Relatos indicam que a prática já se espalhou por diversos municípios, incluindo rotas para Pacaraima, interior do estado e até viagens interestaduais. Em muitos casos, veículos alugados são utilizados para mascarar a atividade ilegal, com divulgação de viagens em redes sociais e aplicativos.
“Virou uma bagunça. Não há controle, não há fiscalização, e isso cresce a cada dia”, relata um cooperado.
O que dizem as cooperativas
As entidades cobram ações imediatas e estruturadas por parte das autoridades. Entre as principais demandas estão:
Fiscalização contínua nas rodovias e pontos estratégicos;
Integração entre órgãos de segurança e trânsito;
Aplicação efetiva da legislação vigente;
Operações específicas contra transporte clandestino;
Além disso, defendem campanhas de conscientização para alertar a população sobre os riscos de utilizar serviços irregulares.
Alerta à população
O recado das cooperativas é direto: o preço mais baixo pode custar caro.
“A população precisa entender que não se trata apenas de economia. É segurança, é vida. Um transporte regularizado existe para proteger o passageiro”, destacam.
Conselho Rodoviário e órgãos de fiscalização
A fiscalização contra o transporte clandestino intermunicipal em Roraima ocorre de forma contínua e diária, com operações coordenadas pelo Conselho Rodoviário Estadual em rodovias, aeroportos, rodoviárias e principais corredores de transporte. As ações incluem abordagens, identificação de irregularidades e autuação imediata de veículos clandestinos, que são apreendidos quando flagrados, inclusive em terminais públicos — locais onde a presença desses operadores é justamente alvo prioritário do combate.

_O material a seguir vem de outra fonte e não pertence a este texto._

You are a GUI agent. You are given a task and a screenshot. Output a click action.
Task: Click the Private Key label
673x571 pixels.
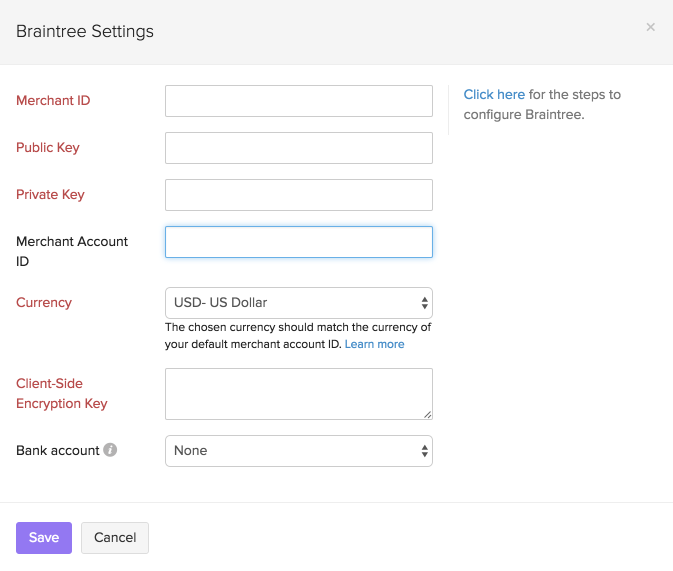coord(50,195)
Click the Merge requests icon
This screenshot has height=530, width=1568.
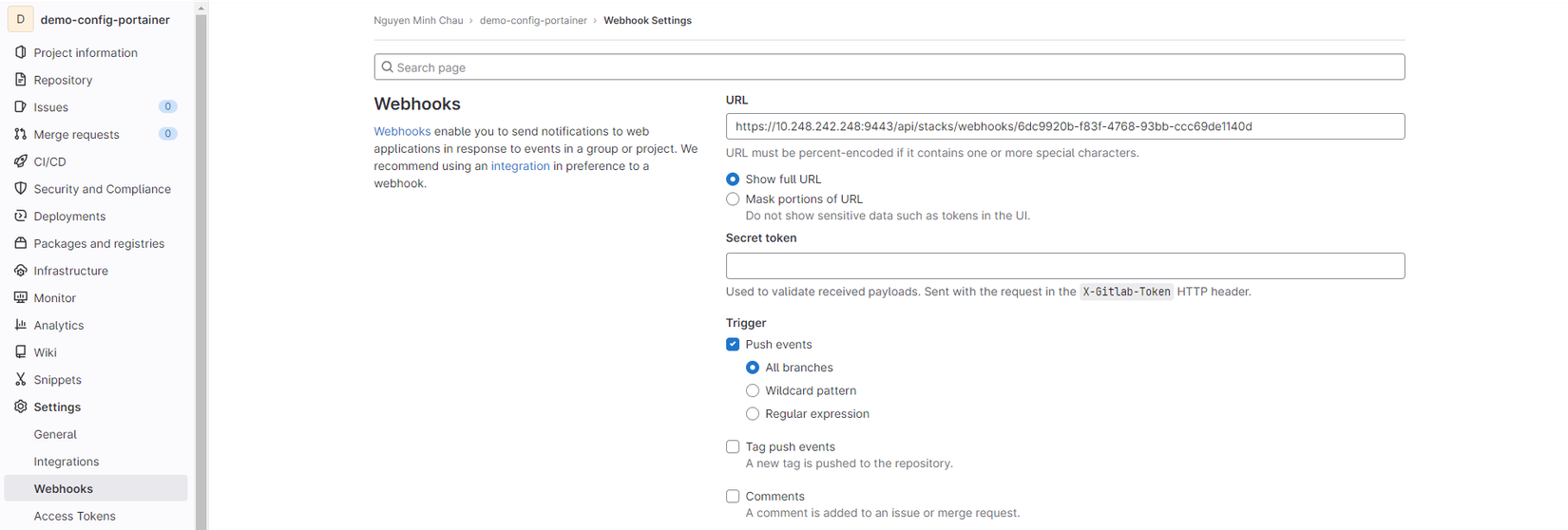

Apesar da atuação permanente, o enfrentamento desse tipo de irregularidade esbarra em desafios como a alta mobilidade dos infratores, que mudam rotas com frequência, o uso de aplicativos digitais para ofertar serviços ilegais, a demanda de passageiros e entraves legais que podem tornar processos administrativos mais lentos.
Para ampliar a eficácia das ações, há integração operacional entre órgãos como forças policiais e entidades de trânsito, com compartilhamento de informações e realização de operações conjuntas. O uso de tecnologias por clandestinos também vem sendo monitorado, com medidas voltadas à identificação de veículos alugados utilizados irregularmente e à cooperação com plataformas digitais.
Entre as medidas para garantir a segurança dos passageiros estão a intensificação das fiscalizações em terminais, campanhas de conscientização, canais de denúncia e parcerias para ampliar a oferta de transporte legal. O planejamento prevê ainda reforço no número de fiscais, operações noturnas e ações especiais em períodos de maior demanda.
Para equilibrar o setor, o Conselho aposta na repressão rigorosa ao transporte ilegal, aliada a iniciativas para facilitar a regularização de operadores, como revisão de normas e acesso a financiamento para cooperativas. Essas, por sua vez, são orientadas a formalizar denúncias com o máximo de detalhes e evidências, fortalecendo o combate ao clandestino.